限られた予算内で等身大の作品を完成させるために、彫刻家自らがレンタカーのトラックで像を追分まで除幕式前日に運びこみ、台座施工の追分の内堀建設(社長が亡くなり現在は廃業)がボランティアで像をクレーンにつりあげて台座に設置するという涙ぐましい努力のたまものでもあります。

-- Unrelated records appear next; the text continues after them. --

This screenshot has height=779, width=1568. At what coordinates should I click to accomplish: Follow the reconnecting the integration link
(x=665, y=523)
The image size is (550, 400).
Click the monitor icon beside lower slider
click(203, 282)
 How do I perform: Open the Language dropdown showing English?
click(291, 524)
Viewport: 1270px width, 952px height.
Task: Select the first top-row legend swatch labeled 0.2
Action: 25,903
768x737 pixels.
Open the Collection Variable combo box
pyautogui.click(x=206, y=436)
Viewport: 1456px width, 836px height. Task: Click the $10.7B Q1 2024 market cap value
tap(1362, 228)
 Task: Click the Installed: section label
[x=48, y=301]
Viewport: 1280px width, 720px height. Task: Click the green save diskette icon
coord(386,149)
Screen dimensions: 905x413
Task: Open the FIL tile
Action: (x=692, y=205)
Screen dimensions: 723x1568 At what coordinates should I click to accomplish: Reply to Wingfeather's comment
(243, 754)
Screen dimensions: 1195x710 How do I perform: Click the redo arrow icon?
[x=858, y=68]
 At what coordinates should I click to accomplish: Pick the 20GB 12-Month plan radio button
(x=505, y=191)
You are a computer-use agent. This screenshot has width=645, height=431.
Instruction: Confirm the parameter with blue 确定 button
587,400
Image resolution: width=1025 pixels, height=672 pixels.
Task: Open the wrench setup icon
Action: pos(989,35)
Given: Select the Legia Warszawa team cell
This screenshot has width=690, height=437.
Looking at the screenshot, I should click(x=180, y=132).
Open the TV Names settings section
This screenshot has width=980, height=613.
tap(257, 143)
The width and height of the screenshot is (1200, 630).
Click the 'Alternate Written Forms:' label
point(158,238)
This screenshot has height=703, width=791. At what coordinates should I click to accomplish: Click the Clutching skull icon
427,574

設置から35年(2022年現在)が経過して、台座に少しのヒビが入ったりはしていますが、毎年追分区のみなさまに綺麗に清掃していていただいているこの庚申塚公園で、集められた庚申の碑たちを見守るようにパイプ片手に力強く立っています。
観光名所のひとつにもなっていて嬉しい限りです。
なお、像のまわりの生垣の手入れなどの管理は日本シャーロック・ホームズ・クラブ内の「ホームズ像管理員会」(長野県在住会員2名)によって行われています。また庚申塚公園内および周辺の草刈りは追分在住者を中心として追分地域活動ボランティアらによって実施されています。
なぜ追分の地がえらばれたのか
「ホームズ物語」の第一作『緋色の研究(習作)』発表100周年(1987年)に追分の油屋旅館(現在の文化磁場油や)で日本シャーロック・ホームズ・クラブの第一回軽井沢セミナーが開催されました。その席上で熱心な会員の松下了平が「ホームズ100周年を記念して日本にもホームズ像を建立しよう。ついては延原謙(1892〜1977)が『ホームズ物語』全訳を果たした後に油屋旅館の離れをかりてこの『ホームズ物語』の全訳にさらに手を加え、新潮文庫版の全訳を完成させたという、信濃追分の他に像を立てるにふさわしい地はない」と提案しました。そのときのセミナー参加者全員が賛同したことから、会員の有志によるホームズ像建立委員会ができて、ホームズを愛する方たちへの募金活動開始し、多くのかたのご協力により完成できました。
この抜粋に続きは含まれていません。